Fartinha, fartinha, ó, de ver nas redes (sociais) piadolas sobre os pobres lisboetas, buhuhu, coitadinhos, a queixar-se que não podem sair da área metropolitana (AML) ao fim de semaninha, buhuhuuuu. Muitas delas, note-se, a escorrer aquela satisfaçãozinha tão tuga de "toma!". Ou, em termos mais intelequetuais, peçoas a instruir-nos, do alto da sua pesporrência, que uma pessoa queixar-se de não poder sair da AML ao fim de semana é o supra sumo do privilégio. 'tão não é?, claro que é, afinal até um mafrense pode ir a Setúbal almoçar choco frito, que bando de piegas.
Só que.

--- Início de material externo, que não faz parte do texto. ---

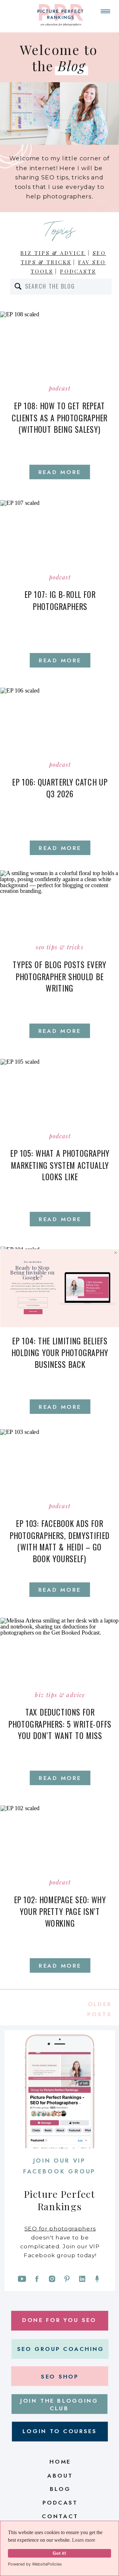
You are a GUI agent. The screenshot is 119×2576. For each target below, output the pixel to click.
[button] (32, 1261)
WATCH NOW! (33, 1311)
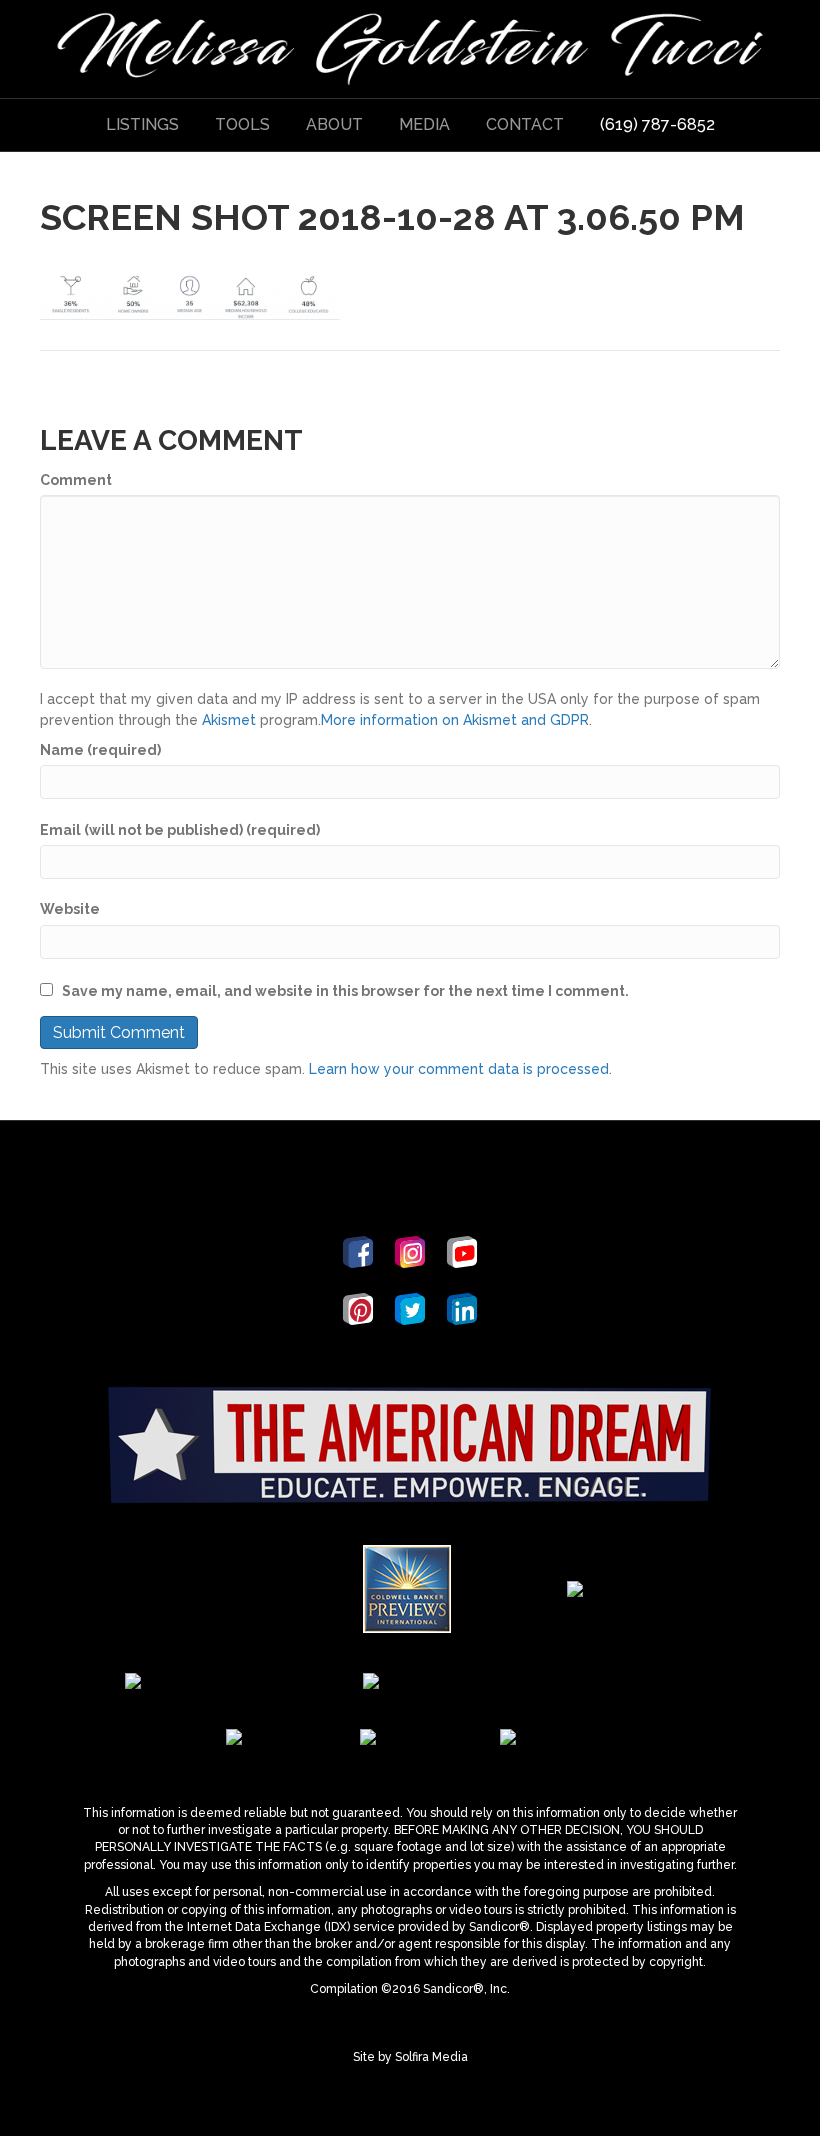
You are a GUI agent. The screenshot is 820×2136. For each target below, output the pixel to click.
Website (70, 909)
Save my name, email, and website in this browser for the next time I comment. (345, 991)
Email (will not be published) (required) (180, 830)
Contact (525, 124)
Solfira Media (431, 2057)
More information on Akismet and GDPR (455, 720)
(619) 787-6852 (657, 124)
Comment (76, 480)
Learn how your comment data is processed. (460, 1069)
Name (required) (100, 750)
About (334, 124)
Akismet (229, 720)
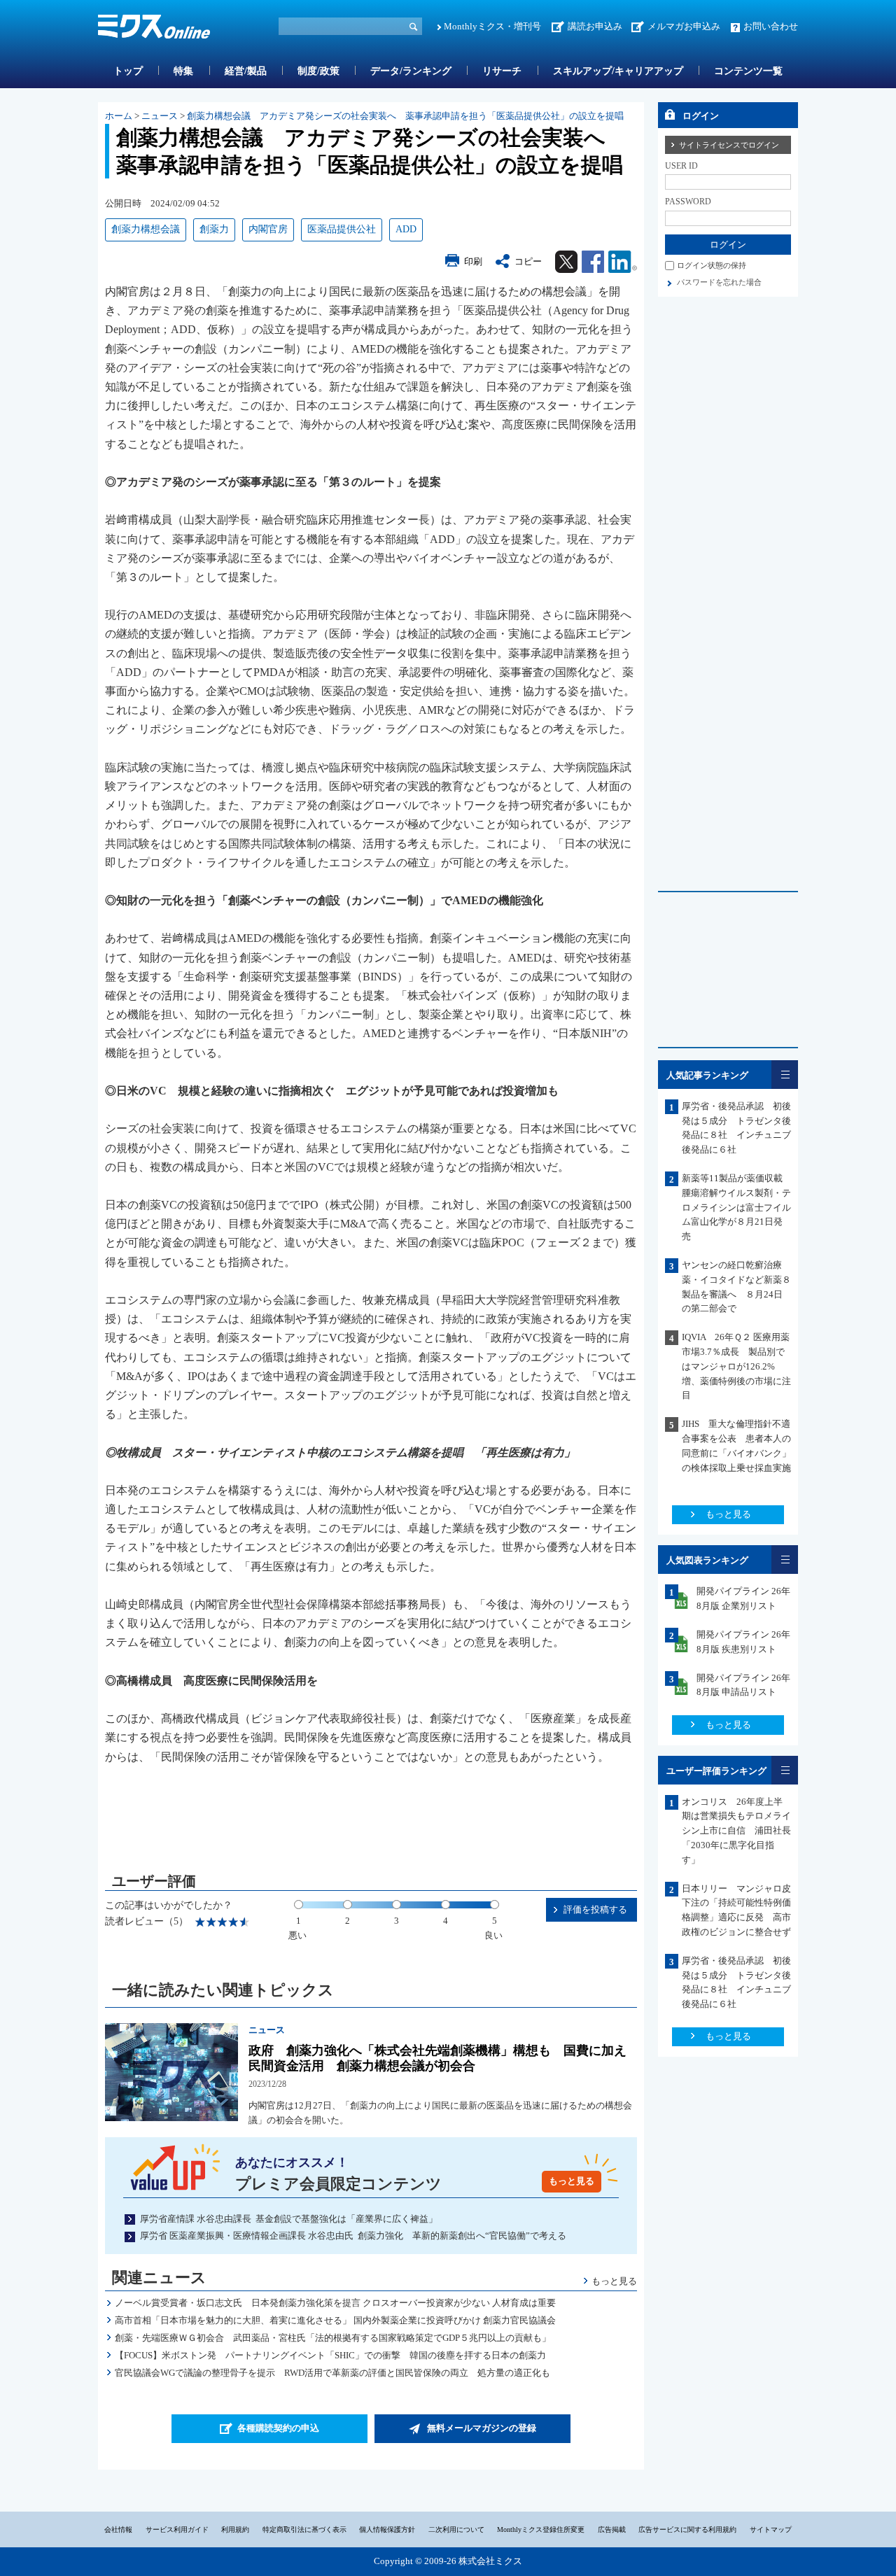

Só que. (suspiro)
Imaginem que são uma pessoa que, pelo menos há ano e meio, não faz outra coisa que não preocupar-se (porque sempre achou que a situação não era para brincadeiras), informar-se (junto de fontes credíveis, i.e., entidades de saúde pública, artigos de cientistas, médicos e pessoal de saúde), e seguir todas, mas mesmo todas as regras que foram sendo ditadas, a bem da sua e da saúde pública, e sem discussão porque em situações de crise aguda não se contam feijões. Imaginem que são uma pessoa que há ano e meio só contacta de perto e sem máscara (mas em ambiente arejado e com alguma distância) com uma bolha familiar, e com colegas de trabalho (com máscara e uma distância de dois metros). Imaginem que são uma pessoa que usa e abusa de álcool gel, lava mãos, não se aproxima de pessoas, nunca sai sem máscara e só a tira quando chega a casa, respeita lotações, lock downs, proibições de deslocação, teletrabalho, tudo escrupulosamente. Imaginem que são uma pessoa que nunca duvidou e até ansiou pela vacina, e que, ainda que vacinada, vai continuar a respeitar normas de higiene, uso de máscara e distanciamento social. Imaginem que essa pessoa esperou pacientemente por um fim de semana já com calor para, a um mês das férias, ir passar dois dias longe da pesada rotina, na casa que esteve fechada um ano e que visitou duas ou três vezes, umas horitas, em dia de semana, só para arejar e recolher e pagar as contas. Que essa pessoa contava com esses dois diazitos para adiantar uma limpeza, levar umas tralhinhas, enfim, ver e cheirar o mar, dormir um pouco mais. E, praticamente de vésoera, por uma vintena de quilómetros, e à conta do desleixo e descaso de milhares de outras pessoas, essa pessoa volta a ficar presa em casa. Sem pespectivas de poder largar um fim de semana, pelo menos até às férias oficiais - e ainda aí, vamos lá a ver, porque começam a uma sexta feira, supostamente ao fim da tarde. Claro que essa pessoa pode ir almoçar choco frito a Setúbal, lanchar fofos a Belas ou queijadas a Sintra, mas.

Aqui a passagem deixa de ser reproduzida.